Direction — Please transcribe the material, beginning at the line that contains "Given: Enable Custom interest allowance" and stopping after the line that contains "Go back with".

──────── Task material ────────

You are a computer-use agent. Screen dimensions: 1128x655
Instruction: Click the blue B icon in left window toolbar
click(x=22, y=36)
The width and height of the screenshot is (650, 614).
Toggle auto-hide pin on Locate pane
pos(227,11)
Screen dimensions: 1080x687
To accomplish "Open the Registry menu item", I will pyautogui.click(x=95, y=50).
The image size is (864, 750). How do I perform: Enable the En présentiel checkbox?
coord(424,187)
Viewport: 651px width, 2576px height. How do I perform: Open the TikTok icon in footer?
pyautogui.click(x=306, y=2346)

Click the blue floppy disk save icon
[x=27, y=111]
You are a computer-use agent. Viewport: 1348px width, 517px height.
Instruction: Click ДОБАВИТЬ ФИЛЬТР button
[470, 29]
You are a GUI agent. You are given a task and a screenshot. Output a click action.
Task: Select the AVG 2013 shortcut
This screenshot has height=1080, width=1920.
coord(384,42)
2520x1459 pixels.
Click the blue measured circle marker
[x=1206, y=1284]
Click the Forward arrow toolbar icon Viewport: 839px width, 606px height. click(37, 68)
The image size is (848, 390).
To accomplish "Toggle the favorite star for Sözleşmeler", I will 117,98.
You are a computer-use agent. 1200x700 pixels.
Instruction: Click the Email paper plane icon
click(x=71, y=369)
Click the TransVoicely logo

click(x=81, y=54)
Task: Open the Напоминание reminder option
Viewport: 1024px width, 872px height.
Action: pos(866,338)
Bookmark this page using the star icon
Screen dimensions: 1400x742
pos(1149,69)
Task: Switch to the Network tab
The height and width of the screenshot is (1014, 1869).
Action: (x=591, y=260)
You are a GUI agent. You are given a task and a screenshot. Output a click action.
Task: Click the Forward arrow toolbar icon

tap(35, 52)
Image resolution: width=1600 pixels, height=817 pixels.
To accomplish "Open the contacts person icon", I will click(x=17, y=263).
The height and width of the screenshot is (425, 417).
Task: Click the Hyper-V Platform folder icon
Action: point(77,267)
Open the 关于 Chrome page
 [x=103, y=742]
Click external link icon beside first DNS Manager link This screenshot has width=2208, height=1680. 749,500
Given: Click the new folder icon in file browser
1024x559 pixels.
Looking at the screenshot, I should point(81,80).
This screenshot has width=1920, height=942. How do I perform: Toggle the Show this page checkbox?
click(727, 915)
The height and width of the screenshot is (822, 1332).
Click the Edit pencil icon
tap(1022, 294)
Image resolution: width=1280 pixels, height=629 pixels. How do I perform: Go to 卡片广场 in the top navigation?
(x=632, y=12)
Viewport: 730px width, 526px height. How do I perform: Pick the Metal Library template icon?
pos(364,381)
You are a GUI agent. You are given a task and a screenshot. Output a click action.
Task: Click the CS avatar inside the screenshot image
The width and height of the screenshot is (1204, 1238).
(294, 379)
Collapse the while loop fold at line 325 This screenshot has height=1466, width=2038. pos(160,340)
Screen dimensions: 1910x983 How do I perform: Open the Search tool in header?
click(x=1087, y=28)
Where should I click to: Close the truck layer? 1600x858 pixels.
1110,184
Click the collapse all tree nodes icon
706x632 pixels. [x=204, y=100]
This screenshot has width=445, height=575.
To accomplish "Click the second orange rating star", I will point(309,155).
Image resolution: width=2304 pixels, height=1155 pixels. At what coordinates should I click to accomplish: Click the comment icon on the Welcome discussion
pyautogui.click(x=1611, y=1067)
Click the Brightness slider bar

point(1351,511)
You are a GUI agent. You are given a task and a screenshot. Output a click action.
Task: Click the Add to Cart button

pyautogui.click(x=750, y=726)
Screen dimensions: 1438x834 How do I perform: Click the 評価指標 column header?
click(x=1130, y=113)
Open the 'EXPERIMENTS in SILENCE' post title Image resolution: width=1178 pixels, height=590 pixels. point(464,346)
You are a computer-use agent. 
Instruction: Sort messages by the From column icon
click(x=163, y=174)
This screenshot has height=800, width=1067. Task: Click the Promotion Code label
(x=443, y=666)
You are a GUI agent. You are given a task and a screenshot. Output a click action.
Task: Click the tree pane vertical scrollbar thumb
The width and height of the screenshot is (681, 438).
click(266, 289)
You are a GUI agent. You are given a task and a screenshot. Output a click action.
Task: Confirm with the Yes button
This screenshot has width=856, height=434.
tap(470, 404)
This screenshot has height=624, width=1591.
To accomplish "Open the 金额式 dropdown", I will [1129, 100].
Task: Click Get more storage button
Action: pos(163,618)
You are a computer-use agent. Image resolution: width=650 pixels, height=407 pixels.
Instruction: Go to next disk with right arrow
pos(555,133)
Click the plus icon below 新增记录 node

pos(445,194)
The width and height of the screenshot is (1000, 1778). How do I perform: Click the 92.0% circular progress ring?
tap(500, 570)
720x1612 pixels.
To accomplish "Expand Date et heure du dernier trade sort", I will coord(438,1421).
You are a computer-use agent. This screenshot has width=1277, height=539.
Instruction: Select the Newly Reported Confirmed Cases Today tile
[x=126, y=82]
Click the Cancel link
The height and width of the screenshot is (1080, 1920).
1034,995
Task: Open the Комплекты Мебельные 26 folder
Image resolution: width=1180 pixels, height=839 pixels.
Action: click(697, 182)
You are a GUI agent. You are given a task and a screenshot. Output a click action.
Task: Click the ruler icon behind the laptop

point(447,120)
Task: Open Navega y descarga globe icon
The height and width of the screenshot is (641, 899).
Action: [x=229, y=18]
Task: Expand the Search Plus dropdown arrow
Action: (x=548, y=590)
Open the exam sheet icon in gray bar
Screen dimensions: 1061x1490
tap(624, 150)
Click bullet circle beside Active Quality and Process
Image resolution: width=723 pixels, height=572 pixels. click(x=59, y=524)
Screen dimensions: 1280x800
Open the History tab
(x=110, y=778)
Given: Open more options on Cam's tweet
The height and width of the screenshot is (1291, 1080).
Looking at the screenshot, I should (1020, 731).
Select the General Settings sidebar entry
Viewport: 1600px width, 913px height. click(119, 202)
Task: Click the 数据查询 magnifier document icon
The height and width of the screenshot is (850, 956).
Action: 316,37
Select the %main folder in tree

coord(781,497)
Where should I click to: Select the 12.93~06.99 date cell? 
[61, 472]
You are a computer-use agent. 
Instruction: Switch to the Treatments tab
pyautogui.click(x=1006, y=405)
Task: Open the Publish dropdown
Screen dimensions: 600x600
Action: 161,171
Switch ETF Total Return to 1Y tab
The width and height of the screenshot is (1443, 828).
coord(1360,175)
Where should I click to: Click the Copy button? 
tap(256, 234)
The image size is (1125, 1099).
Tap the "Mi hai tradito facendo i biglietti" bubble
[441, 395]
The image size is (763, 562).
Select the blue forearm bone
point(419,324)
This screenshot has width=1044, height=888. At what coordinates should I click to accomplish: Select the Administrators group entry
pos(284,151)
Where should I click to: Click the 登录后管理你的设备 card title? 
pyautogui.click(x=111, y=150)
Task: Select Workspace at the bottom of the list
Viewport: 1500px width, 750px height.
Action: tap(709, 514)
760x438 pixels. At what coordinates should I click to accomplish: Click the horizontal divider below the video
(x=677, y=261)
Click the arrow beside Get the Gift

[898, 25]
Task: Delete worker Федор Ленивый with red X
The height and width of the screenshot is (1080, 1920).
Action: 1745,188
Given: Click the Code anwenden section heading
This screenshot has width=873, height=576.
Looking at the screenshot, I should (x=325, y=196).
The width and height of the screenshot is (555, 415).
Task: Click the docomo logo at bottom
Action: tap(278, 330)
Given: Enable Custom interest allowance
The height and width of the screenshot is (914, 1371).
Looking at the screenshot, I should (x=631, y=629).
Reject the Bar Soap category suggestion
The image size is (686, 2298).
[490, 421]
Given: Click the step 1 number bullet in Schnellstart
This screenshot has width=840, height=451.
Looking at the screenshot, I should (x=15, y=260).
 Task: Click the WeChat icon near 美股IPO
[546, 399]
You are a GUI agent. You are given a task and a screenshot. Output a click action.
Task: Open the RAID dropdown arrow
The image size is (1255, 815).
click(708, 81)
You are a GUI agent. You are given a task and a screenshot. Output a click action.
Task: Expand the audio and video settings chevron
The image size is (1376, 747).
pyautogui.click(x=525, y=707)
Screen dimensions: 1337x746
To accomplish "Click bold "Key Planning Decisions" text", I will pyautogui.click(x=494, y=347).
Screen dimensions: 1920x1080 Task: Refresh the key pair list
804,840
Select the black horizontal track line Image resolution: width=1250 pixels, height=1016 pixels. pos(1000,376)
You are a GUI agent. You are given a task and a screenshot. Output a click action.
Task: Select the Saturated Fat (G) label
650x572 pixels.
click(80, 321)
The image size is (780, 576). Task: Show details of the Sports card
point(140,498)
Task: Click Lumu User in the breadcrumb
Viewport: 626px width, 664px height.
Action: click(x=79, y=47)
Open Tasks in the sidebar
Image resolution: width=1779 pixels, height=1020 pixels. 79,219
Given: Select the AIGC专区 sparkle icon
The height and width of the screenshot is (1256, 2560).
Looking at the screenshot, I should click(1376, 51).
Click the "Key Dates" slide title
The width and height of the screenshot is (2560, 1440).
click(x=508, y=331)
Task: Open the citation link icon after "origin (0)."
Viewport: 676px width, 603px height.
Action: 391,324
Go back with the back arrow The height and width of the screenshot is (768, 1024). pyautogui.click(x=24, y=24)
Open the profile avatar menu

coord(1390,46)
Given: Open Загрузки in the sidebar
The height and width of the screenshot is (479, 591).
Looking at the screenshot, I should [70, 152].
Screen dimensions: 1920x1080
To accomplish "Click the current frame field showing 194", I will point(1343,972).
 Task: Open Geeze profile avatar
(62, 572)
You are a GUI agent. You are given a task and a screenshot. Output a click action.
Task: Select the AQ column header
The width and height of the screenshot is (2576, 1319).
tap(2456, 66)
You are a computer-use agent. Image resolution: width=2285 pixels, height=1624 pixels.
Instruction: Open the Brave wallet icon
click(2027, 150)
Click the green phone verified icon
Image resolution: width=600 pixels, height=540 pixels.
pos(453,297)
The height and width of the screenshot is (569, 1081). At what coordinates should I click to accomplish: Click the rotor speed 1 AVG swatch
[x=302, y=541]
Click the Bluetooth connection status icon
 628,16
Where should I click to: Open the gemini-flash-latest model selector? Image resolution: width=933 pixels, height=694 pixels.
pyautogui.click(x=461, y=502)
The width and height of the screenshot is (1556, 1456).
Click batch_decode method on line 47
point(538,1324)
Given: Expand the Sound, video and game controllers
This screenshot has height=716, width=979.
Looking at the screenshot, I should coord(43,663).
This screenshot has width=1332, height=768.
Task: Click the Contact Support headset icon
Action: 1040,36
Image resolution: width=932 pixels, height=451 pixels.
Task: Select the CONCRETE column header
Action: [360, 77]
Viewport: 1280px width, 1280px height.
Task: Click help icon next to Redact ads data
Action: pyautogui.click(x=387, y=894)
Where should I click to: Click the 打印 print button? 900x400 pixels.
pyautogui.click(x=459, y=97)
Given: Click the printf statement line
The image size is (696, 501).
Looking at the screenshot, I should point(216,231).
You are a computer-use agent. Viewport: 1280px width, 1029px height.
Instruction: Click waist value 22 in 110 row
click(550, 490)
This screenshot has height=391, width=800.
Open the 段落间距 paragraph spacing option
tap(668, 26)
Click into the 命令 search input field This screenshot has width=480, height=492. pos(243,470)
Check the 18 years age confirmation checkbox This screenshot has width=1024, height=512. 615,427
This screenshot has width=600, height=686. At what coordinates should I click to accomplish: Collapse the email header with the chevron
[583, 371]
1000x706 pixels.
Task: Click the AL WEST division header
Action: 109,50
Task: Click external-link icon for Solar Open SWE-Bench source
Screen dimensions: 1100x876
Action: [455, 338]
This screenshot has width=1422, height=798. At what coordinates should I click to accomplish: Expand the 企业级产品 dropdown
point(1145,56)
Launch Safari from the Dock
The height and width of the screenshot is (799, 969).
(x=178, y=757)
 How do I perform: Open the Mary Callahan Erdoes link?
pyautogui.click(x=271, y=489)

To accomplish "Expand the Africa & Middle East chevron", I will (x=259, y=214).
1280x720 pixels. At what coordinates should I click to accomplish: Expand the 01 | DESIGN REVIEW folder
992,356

────────

Output for this exercise —
Given: Enable Custom interest allowance
The height and width of the screenshot is (914, 1371).
Looking at the screenshot, I should (x=631, y=629).
Reject the Bar Soap category suggestion
The image size is (686, 2298).
[490, 421]
Given: Click the step 1 number bullet in Schnellstart
This screenshot has width=840, height=451.
Looking at the screenshot, I should (x=15, y=260).
 Task: Click the WeChat icon near 美股IPO
[546, 399]
You are a GUI agent. You are given a task and a screenshot. Output a click action.
Task: Open the RAID dropdown arrow
The image size is (1255, 815).
click(708, 81)
You are a GUI agent. You are given a task and a screenshot. Output a click action.
Task: Expand the audio and video settings chevron
The image size is (1376, 747).
pyautogui.click(x=525, y=707)
Screen dimensions: 1337x746
To accomplish "Click bold "Key Planning Decisions" text", I will pyautogui.click(x=494, y=347).
Screen dimensions: 1920x1080 Task: Refresh the key pair list
804,840
Select the black horizontal track line Image resolution: width=1250 pixels, height=1016 pixels. pos(1000,376)
You are a GUI agent. You are given a task and a screenshot. Output a click action.
Task: Select the Saturated Fat (G) label
650x572 pixels.
click(80, 321)
The image size is (780, 576). Task: Show details of the Sports card
point(140,498)
Task: Click Lumu User in the breadcrumb
Viewport: 626px width, 664px height.
Action: click(x=79, y=47)
Open Tasks in the sidebar
Image resolution: width=1779 pixels, height=1020 pixels. 79,219
Given: Select the AIGC专区 sparkle icon
The height and width of the screenshot is (1256, 2560).
Looking at the screenshot, I should click(1376, 51).
Click the "Key Dates" slide title
The width and height of the screenshot is (2560, 1440).
click(x=508, y=331)
Task: Open the citation link icon after "origin (0)."
Viewport: 676px width, 603px height.
Action: 391,324
Go back with the back arrow The height and width of the screenshot is (768, 1024). pyautogui.click(x=24, y=24)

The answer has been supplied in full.